Today, a judge heard arguments from six lawyers against sharing private information on Twitter with the US government. The issue of whether or not the US government had the right to access information – including IP addresses, phone numbers and private messages – from the Twitter accounts of individuals suspected of associating with WikiLeaks has wide implications for online privacy.

In the ongoing case involving WikiLeaks, Twitter and the US government, today marked the first hearing pertaining to overturning a subpoena which would give wide access to confidential information associated with Twitter users to the US government.

In mid-December, the US government issued a subpoena requiring access to personal Twitter information on a number of people associated with WikiLeaks, including Julian Assange and Icelandic MP Birgitta Jonsdottir. The subpoena was initially sealed, meaning that the Twitter users under investigation would have no knowledge of the US government’s access to their information – until Twitter fought, and won, to have the subpoena unsealed to inform the individuals.

Today, three of the Twitter users named in that original subpoena are fighting the US government in court. They have brought the case before a US federal judge in Virginia.

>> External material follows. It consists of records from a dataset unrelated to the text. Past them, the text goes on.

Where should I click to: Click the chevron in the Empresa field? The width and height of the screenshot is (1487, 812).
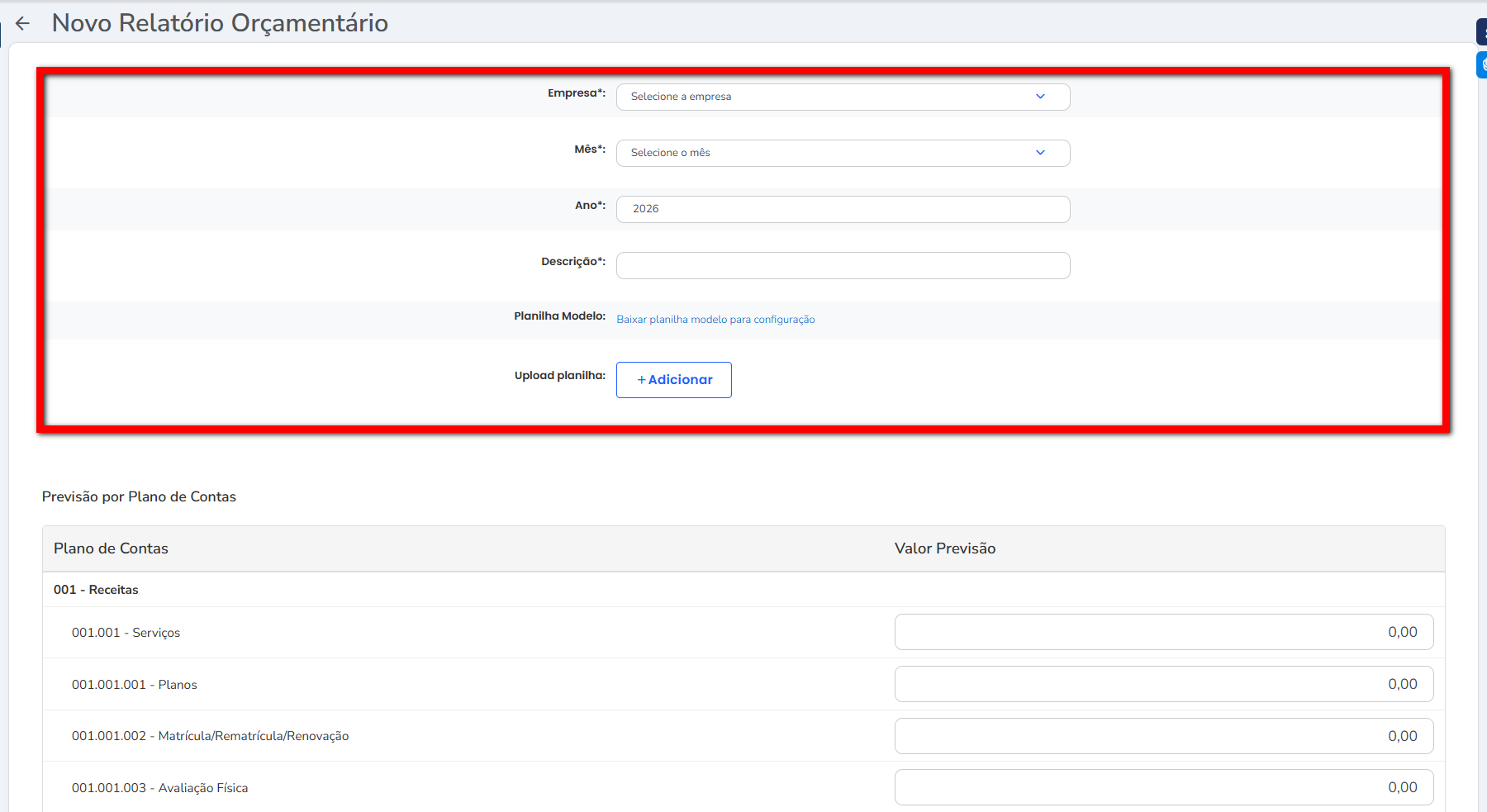click(x=1040, y=97)
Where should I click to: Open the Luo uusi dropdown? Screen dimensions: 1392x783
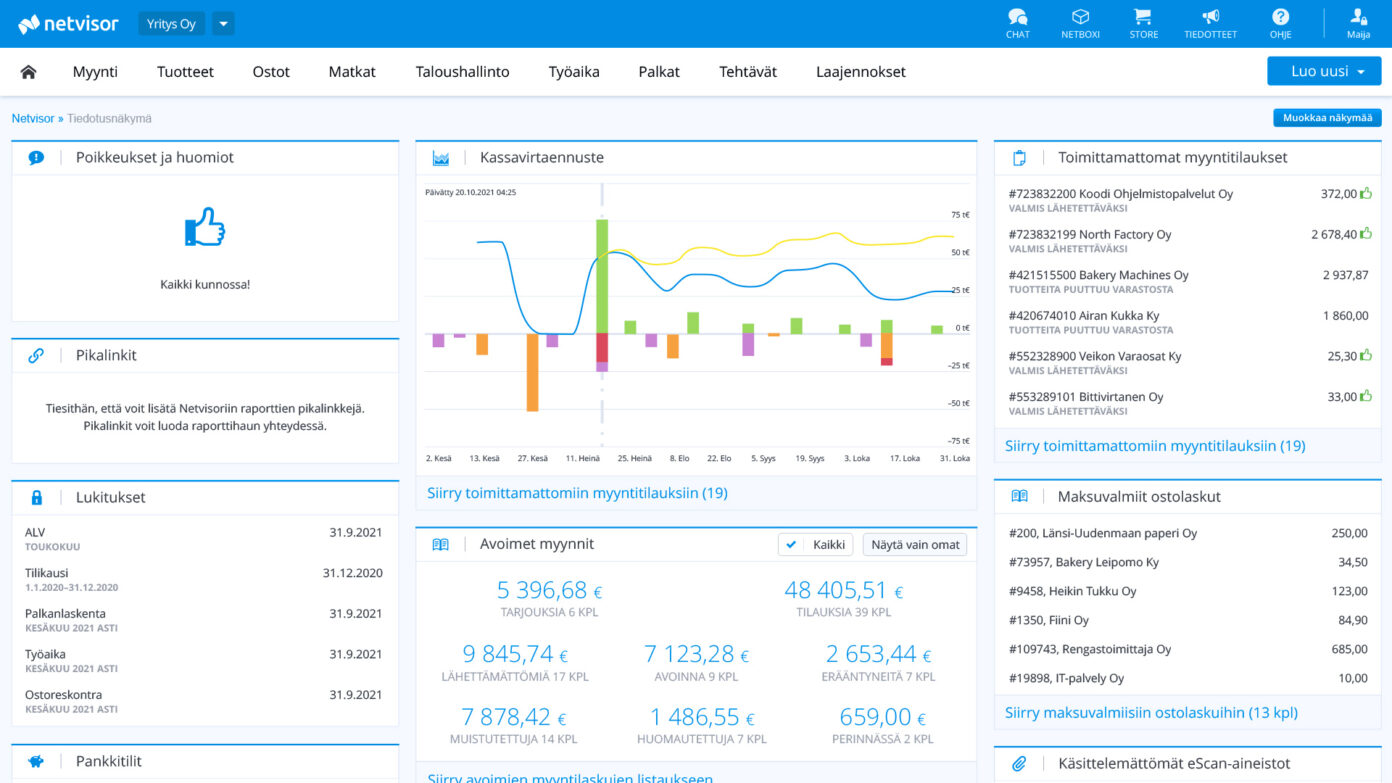[x=1324, y=71]
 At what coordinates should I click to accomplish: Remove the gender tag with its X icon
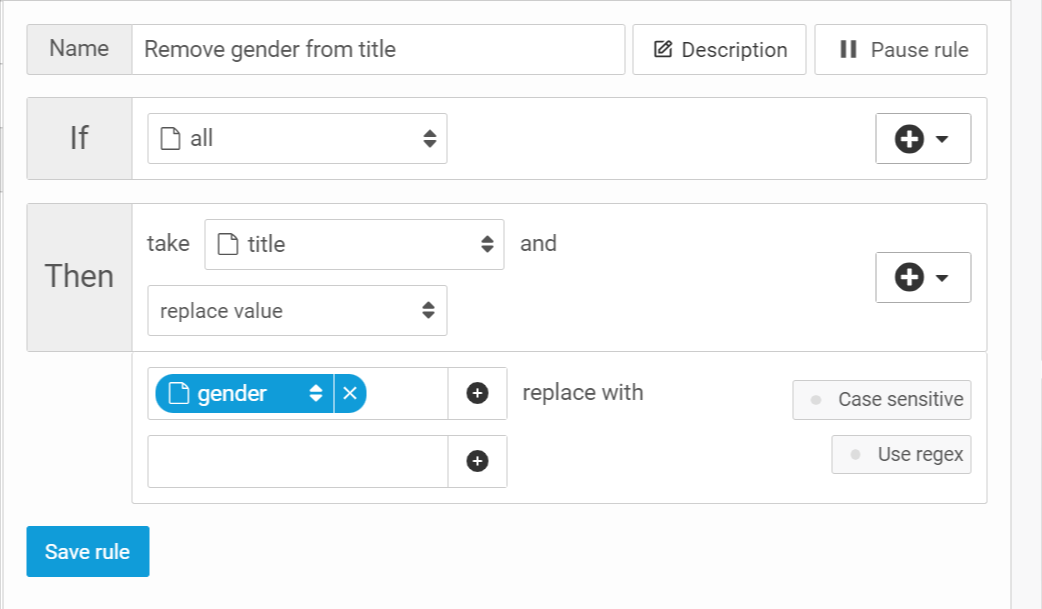(x=350, y=394)
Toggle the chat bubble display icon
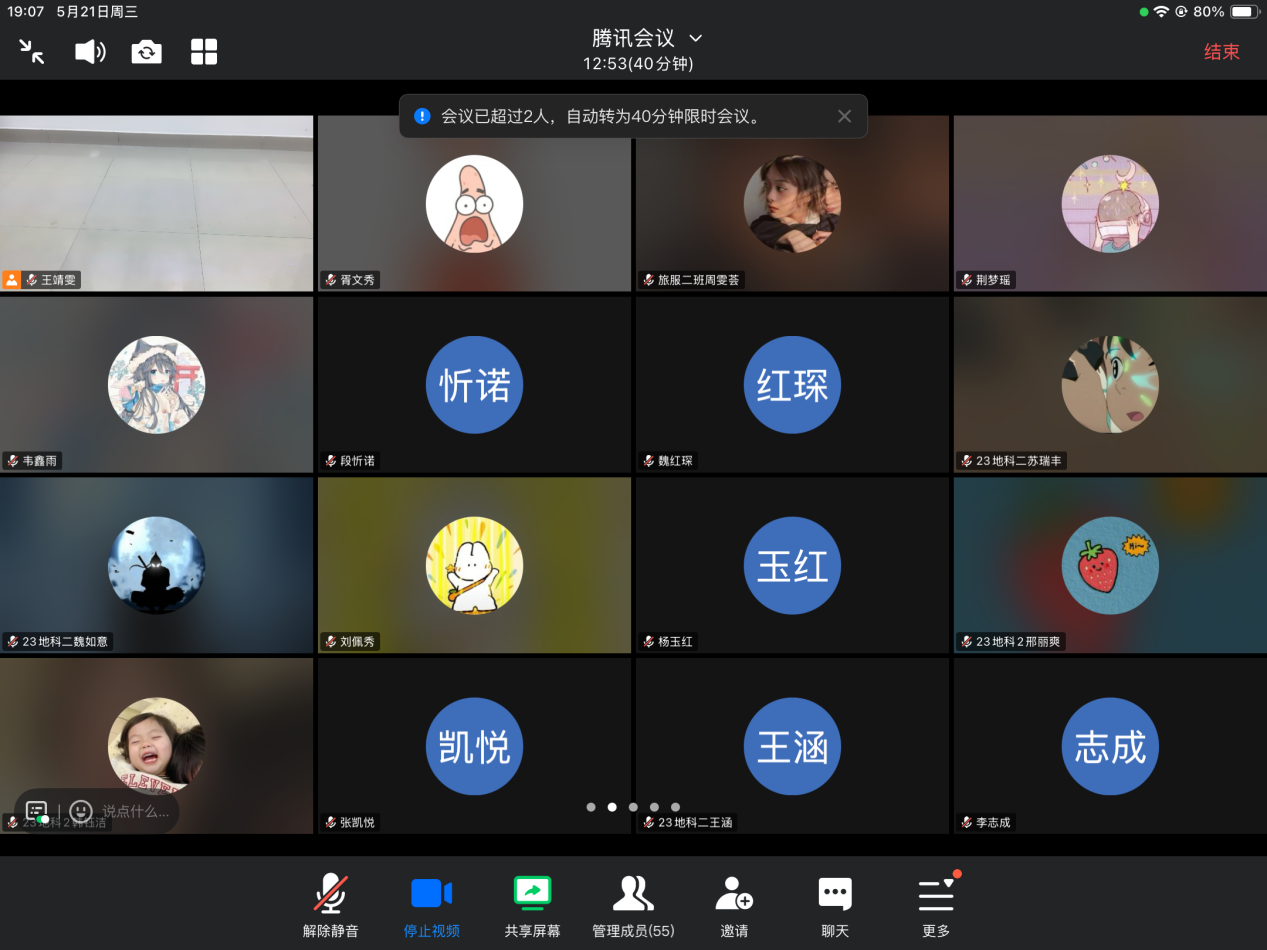1267x950 pixels. pos(37,811)
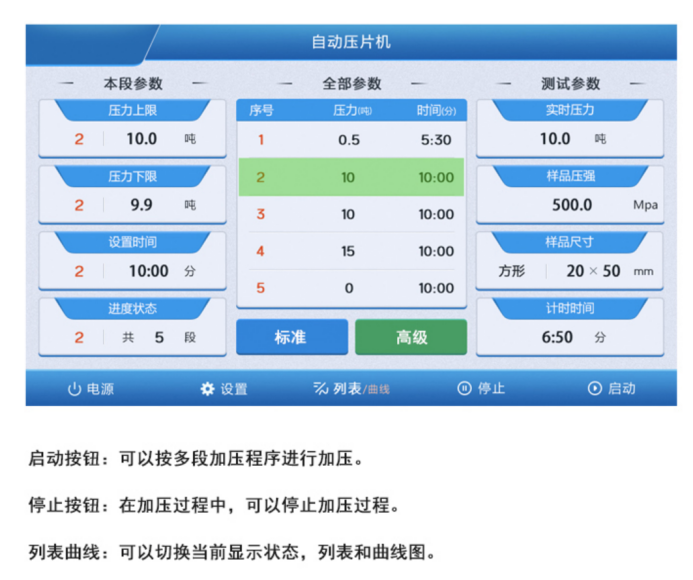Select highlighted row 2 in parameter table

point(351,177)
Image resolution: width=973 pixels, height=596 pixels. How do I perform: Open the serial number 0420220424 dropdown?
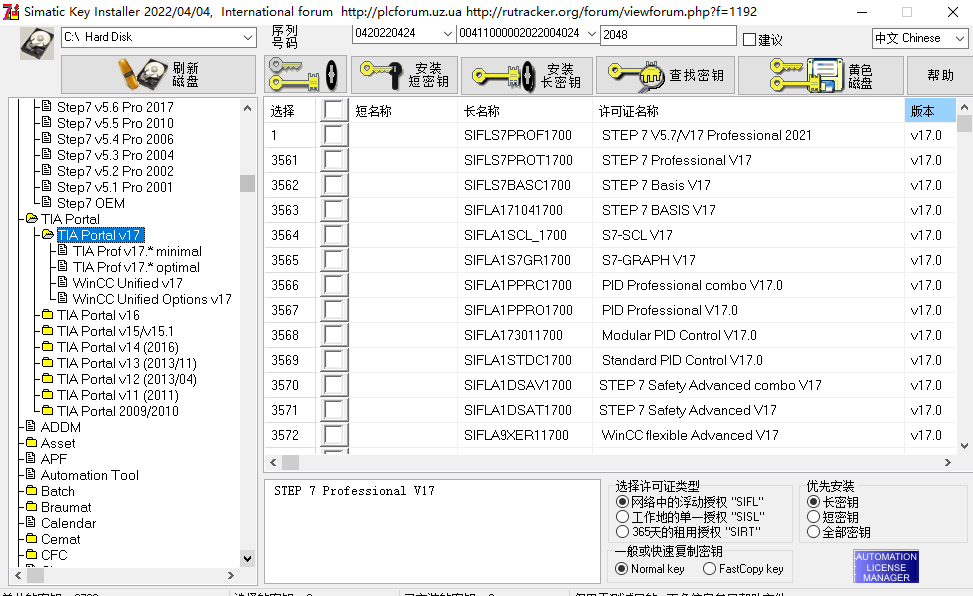(447, 34)
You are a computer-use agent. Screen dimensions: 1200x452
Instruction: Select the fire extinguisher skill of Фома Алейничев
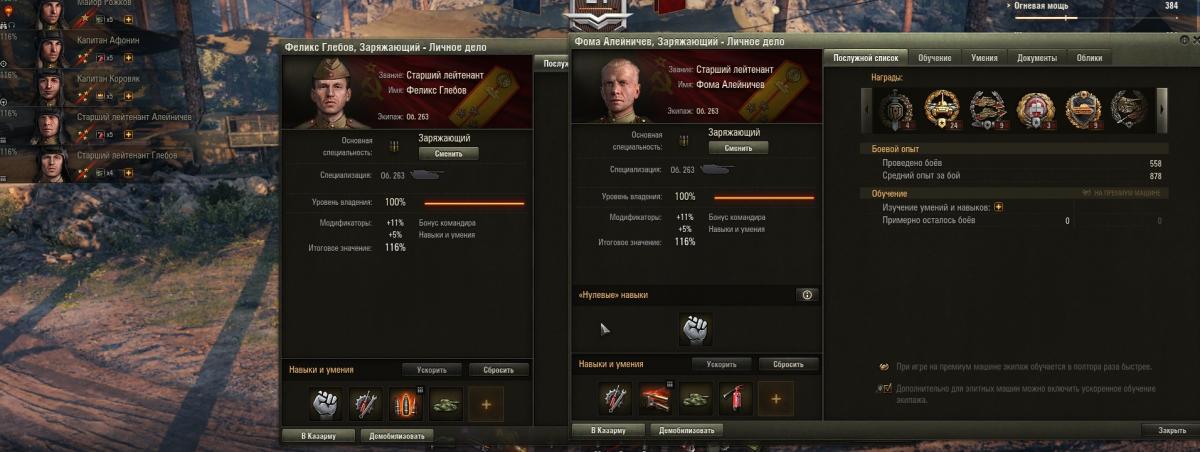(735, 398)
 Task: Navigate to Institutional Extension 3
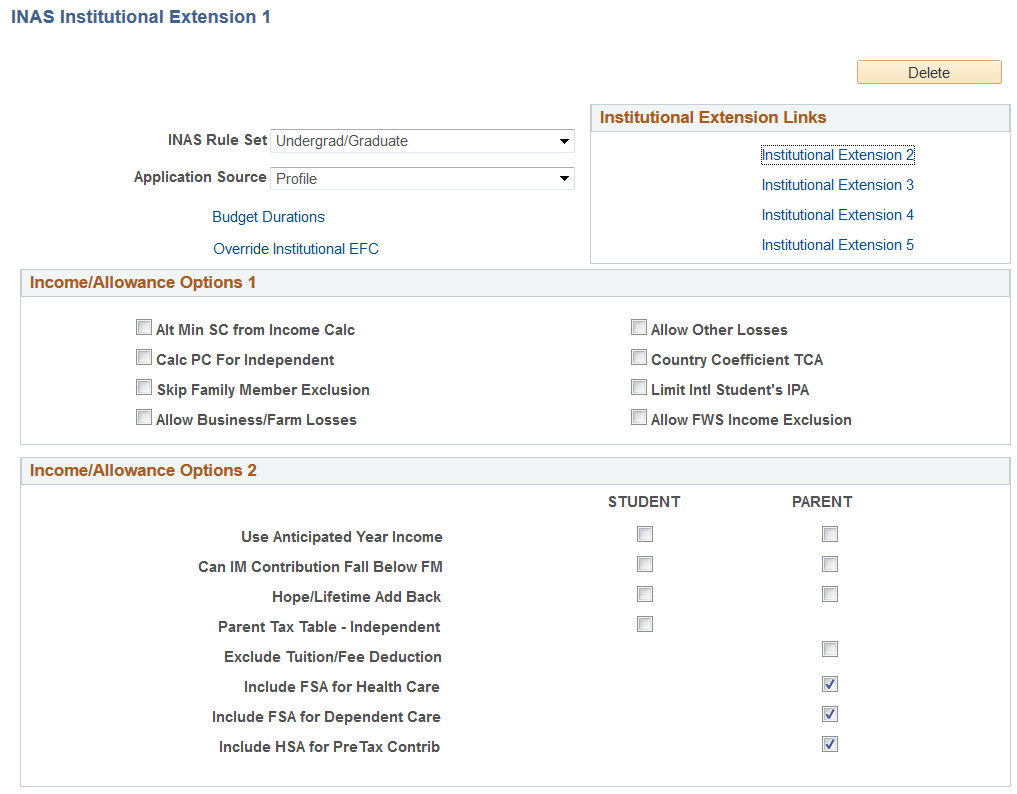click(x=837, y=185)
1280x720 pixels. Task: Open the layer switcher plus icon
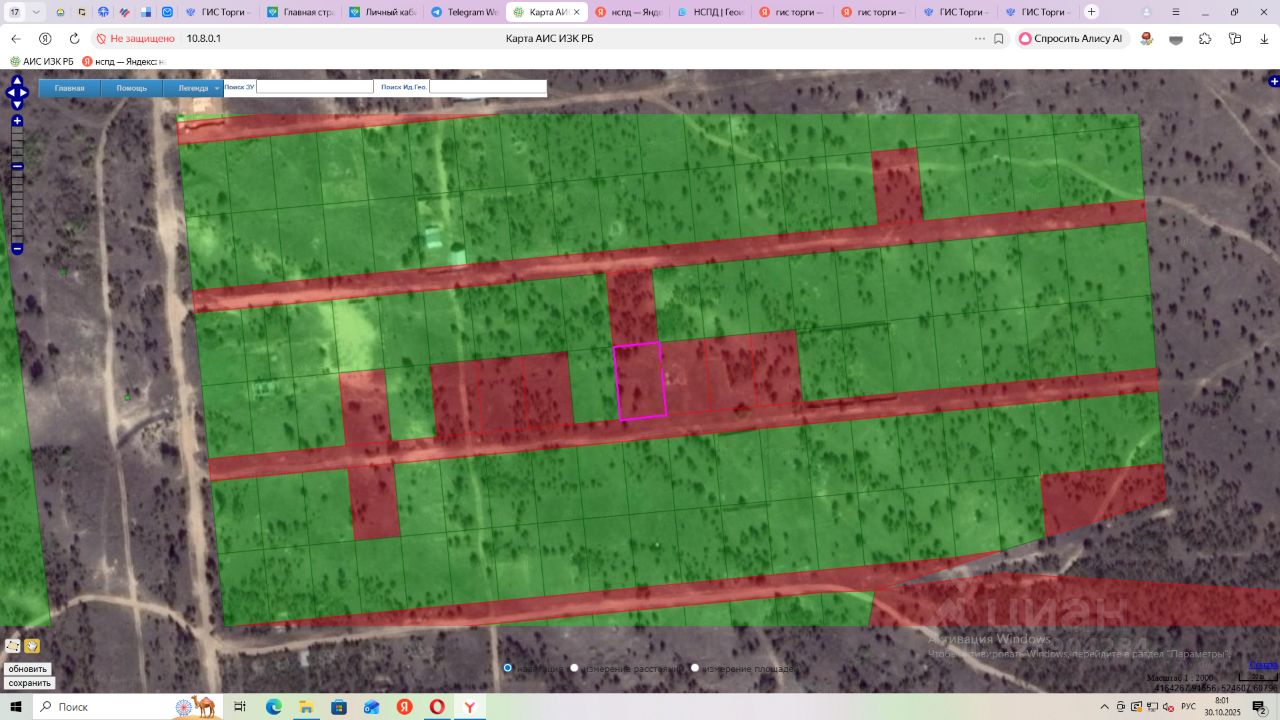1273,81
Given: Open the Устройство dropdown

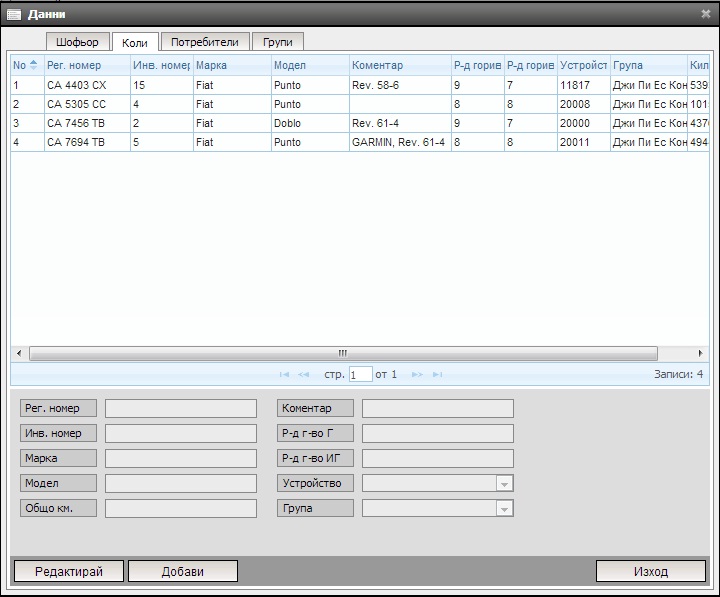Looking at the screenshot, I should 505,484.
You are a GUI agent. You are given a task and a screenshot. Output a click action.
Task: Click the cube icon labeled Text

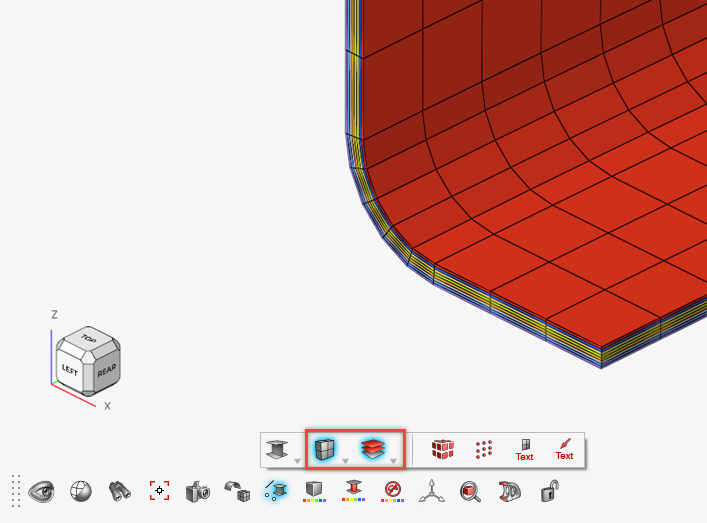click(x=524, y=450)
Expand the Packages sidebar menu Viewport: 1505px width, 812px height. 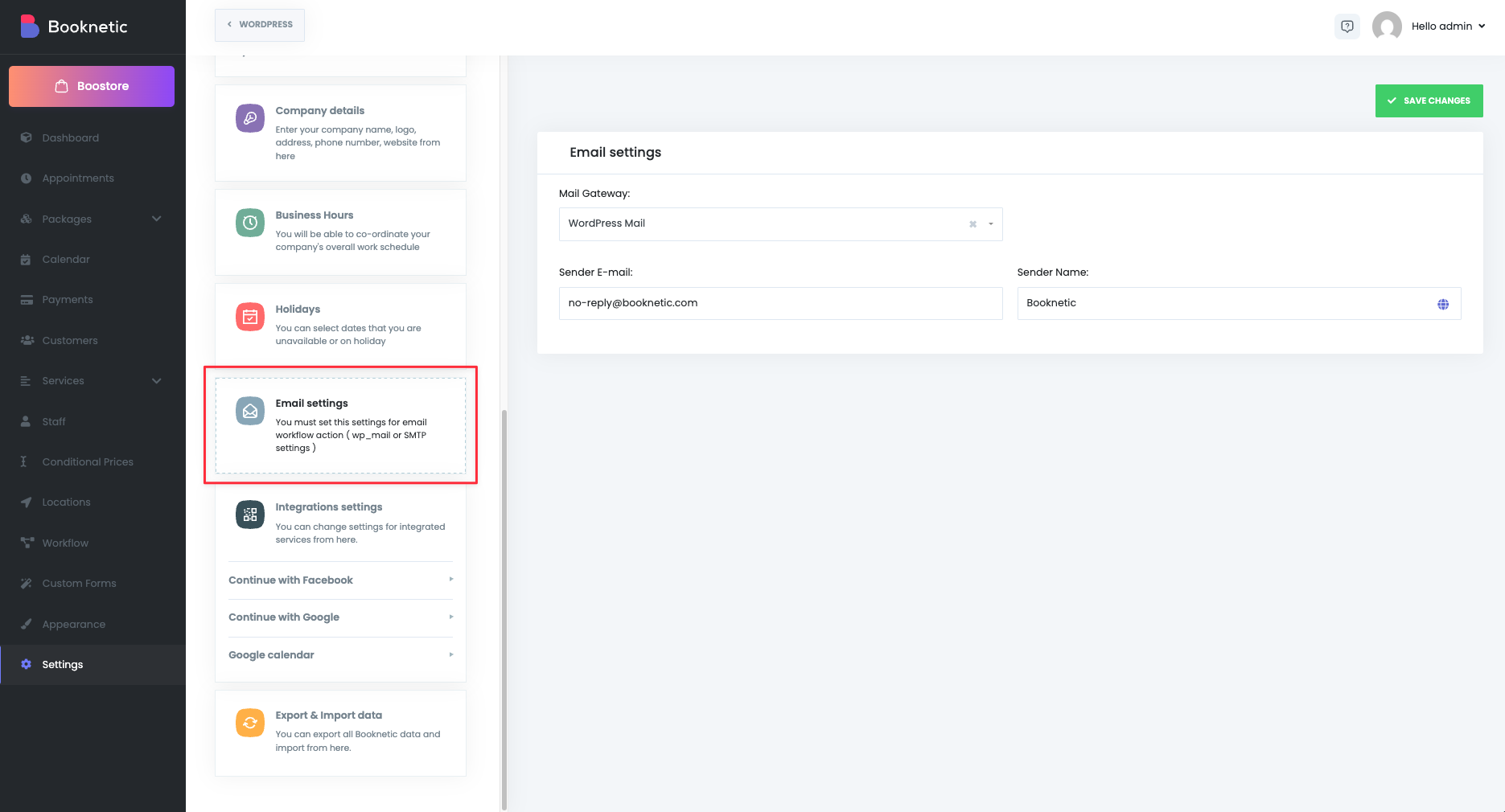157,219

They, and their lawyers, argue that requesting this information is a breach of the First and Fourth Amendment.

According to the Washington Post, one lawyer for the trio had this to say during today’s 90 minute hearing:

“The government wants the information of all connections of our clients on Twitter — who they sent them to and where they were when they sent them. That is basically a map of association.”

He went on to say that releasing the requested information would have “…a chilling effect on the First Amendment.” Government lawyers, on the other hand, argued that not releasing the information would “damage the ongoing investigation,” into WikiLeaks.

The judge has said that she would consider the remarks made today in court.